Exercise details: Read through the entries below and return each line with the word "taskbar".

[Recorded data]
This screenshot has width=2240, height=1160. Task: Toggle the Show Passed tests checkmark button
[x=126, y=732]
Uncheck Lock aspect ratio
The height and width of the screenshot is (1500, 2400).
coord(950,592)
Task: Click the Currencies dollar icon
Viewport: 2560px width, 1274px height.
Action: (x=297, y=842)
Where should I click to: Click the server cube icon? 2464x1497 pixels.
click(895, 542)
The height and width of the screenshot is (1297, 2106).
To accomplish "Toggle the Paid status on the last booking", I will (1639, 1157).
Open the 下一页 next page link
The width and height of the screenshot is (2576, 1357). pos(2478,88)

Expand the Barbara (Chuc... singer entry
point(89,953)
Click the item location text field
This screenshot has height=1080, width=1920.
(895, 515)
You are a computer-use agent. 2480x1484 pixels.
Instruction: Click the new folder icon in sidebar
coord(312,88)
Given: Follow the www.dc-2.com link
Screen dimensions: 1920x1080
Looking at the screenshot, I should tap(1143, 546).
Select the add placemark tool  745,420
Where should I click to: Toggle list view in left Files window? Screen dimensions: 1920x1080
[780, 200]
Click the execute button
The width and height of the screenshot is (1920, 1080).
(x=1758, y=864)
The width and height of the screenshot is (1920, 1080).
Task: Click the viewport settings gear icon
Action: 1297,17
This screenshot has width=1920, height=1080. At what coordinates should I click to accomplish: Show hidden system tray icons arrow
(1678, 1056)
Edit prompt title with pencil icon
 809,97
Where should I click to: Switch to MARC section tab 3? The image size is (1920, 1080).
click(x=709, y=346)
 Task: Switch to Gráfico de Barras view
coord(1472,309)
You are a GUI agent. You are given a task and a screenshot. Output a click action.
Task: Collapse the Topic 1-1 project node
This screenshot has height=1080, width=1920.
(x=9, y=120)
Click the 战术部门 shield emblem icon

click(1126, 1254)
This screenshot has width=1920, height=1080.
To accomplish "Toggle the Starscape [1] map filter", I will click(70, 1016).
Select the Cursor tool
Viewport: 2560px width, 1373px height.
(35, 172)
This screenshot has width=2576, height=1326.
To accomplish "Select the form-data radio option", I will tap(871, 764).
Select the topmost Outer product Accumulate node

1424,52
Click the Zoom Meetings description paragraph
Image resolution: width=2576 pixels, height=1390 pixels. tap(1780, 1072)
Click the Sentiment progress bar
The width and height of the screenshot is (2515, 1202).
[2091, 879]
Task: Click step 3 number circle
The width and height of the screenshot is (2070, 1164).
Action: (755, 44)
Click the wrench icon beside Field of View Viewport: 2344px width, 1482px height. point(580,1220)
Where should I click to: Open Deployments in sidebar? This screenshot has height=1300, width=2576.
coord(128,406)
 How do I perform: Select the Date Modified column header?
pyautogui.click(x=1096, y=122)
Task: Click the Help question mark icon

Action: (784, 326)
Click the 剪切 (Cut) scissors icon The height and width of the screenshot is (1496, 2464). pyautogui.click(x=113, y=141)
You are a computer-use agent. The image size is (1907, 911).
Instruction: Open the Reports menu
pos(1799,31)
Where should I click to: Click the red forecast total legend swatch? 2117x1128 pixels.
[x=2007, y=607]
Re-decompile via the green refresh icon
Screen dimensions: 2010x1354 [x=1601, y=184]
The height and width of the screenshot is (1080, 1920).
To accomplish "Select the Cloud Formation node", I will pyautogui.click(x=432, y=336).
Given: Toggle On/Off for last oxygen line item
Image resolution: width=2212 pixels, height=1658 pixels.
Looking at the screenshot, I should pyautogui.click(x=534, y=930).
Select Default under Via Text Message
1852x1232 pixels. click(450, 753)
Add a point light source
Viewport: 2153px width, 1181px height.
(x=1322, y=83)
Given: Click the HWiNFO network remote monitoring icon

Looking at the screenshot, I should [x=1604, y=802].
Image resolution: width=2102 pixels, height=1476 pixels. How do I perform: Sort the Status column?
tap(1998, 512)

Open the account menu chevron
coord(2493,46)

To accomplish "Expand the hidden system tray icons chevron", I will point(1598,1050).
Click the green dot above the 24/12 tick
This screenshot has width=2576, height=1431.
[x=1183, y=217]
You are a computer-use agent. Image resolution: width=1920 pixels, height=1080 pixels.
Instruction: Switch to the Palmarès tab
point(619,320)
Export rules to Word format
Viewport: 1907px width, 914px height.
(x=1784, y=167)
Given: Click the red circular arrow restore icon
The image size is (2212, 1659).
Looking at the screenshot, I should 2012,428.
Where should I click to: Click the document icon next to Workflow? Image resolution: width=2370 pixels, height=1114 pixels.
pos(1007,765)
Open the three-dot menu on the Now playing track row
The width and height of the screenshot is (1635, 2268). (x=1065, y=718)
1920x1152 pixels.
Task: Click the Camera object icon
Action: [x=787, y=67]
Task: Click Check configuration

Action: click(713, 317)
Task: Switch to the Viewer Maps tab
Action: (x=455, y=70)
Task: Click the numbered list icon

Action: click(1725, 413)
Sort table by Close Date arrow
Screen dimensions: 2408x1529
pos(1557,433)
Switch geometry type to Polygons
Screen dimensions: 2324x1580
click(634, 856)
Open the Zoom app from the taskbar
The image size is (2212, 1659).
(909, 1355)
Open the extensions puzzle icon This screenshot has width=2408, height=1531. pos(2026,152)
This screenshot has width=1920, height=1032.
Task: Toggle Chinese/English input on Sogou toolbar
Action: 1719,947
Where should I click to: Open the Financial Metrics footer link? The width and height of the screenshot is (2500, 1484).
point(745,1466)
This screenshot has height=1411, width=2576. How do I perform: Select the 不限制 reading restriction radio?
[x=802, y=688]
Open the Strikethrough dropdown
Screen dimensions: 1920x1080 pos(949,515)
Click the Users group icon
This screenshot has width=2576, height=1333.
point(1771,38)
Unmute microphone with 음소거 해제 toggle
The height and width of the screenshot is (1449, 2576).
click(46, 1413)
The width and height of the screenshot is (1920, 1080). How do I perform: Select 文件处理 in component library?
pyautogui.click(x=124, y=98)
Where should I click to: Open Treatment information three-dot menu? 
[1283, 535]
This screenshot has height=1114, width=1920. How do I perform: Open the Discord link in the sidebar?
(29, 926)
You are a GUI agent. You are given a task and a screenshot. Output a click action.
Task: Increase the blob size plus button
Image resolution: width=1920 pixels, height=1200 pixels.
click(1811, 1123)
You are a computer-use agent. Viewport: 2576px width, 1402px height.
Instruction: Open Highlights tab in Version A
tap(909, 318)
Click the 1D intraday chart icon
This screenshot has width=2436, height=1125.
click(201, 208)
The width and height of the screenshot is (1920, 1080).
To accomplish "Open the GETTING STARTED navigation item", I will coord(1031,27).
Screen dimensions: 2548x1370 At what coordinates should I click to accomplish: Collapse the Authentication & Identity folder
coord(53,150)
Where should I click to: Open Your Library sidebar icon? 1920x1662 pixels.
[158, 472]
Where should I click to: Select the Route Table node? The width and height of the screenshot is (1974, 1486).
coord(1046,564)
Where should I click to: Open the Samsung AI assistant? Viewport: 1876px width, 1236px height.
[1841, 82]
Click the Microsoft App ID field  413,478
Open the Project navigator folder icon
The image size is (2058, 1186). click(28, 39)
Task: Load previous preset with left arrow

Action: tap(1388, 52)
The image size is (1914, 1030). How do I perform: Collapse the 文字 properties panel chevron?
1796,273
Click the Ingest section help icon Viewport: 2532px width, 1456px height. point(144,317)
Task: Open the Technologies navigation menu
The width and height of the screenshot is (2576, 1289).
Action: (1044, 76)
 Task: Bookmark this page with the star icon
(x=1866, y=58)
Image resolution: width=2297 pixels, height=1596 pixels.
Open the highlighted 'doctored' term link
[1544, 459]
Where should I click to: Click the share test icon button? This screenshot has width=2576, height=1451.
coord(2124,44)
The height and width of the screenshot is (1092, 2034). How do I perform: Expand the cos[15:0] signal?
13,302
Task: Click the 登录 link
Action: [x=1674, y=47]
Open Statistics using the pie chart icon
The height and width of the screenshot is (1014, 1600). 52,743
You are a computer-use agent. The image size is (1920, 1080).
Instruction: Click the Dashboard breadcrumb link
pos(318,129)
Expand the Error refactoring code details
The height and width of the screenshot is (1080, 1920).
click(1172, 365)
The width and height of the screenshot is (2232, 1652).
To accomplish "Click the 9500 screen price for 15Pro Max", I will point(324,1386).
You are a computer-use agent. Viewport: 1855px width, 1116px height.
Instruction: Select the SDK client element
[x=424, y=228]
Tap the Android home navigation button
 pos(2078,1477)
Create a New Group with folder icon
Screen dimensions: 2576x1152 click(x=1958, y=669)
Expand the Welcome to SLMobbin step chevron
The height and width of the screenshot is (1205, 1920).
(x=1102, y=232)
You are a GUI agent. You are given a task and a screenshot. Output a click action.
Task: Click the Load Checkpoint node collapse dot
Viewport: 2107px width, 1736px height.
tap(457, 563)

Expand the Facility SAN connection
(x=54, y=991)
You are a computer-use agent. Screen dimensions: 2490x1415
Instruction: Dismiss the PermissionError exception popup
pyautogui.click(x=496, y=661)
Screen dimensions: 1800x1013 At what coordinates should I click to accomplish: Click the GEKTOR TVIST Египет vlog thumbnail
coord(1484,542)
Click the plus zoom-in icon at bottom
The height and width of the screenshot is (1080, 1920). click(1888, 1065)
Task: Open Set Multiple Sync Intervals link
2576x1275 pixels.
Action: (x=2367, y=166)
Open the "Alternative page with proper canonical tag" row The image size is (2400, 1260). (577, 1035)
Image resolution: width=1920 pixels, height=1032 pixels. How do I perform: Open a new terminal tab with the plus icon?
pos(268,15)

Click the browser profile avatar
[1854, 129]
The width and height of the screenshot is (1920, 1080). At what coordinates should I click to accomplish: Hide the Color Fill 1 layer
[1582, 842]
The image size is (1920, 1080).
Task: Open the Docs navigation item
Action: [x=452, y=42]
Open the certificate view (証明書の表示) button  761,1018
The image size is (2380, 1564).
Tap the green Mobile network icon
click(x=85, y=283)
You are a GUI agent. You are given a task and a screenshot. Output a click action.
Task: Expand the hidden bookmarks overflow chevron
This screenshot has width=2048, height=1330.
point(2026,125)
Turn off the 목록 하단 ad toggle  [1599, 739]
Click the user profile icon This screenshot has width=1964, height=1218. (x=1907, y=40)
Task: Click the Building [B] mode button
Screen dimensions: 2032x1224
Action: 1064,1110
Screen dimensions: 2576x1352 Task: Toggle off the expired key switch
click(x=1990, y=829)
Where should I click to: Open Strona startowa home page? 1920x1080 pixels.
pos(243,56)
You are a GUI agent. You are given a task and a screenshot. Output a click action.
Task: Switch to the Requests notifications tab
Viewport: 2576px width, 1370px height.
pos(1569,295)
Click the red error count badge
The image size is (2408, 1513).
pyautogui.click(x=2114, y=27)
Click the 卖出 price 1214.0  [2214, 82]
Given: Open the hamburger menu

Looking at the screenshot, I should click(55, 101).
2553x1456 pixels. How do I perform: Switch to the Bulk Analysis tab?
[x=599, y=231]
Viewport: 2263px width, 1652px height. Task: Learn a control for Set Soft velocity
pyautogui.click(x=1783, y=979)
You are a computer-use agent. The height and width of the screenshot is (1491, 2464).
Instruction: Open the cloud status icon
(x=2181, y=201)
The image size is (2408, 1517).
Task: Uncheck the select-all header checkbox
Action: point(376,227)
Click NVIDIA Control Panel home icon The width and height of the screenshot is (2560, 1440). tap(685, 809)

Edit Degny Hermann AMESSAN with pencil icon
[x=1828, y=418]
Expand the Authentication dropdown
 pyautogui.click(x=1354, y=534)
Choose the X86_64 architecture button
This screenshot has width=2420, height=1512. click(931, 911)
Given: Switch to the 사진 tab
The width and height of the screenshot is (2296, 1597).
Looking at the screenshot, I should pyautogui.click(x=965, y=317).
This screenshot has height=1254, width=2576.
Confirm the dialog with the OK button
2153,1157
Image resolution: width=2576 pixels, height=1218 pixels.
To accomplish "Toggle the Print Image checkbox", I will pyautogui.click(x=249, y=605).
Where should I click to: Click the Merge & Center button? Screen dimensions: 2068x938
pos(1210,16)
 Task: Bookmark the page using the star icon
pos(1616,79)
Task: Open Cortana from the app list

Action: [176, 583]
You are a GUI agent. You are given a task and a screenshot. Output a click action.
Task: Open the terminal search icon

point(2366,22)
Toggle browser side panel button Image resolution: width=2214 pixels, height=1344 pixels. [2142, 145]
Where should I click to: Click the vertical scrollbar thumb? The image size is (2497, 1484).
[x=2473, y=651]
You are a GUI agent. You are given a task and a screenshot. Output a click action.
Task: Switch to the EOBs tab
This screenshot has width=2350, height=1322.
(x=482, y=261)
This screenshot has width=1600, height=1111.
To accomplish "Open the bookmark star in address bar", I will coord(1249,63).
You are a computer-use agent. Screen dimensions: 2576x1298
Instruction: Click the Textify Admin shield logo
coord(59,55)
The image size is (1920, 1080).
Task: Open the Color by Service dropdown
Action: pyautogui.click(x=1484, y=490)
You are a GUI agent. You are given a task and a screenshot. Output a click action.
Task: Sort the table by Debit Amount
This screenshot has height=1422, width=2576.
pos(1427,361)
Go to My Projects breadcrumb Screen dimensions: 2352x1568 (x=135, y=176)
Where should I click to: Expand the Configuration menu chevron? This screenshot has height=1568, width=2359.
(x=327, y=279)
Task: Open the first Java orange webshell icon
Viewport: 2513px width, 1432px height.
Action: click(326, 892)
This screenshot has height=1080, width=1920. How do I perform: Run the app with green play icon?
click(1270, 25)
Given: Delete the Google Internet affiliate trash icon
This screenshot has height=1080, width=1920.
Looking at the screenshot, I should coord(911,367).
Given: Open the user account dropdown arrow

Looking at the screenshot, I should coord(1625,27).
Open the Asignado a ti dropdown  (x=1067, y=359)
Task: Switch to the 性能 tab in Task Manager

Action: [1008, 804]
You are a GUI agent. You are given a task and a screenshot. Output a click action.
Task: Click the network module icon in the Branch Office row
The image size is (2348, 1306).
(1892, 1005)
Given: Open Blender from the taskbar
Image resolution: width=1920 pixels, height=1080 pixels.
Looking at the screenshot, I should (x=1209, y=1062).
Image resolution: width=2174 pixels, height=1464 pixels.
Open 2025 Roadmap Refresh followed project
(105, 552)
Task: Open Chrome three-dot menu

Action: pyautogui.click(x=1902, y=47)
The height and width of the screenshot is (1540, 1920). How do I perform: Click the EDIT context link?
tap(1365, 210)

Answer below:
Open the Zoom app from the taskbar
Given: Open Blender from the taskbar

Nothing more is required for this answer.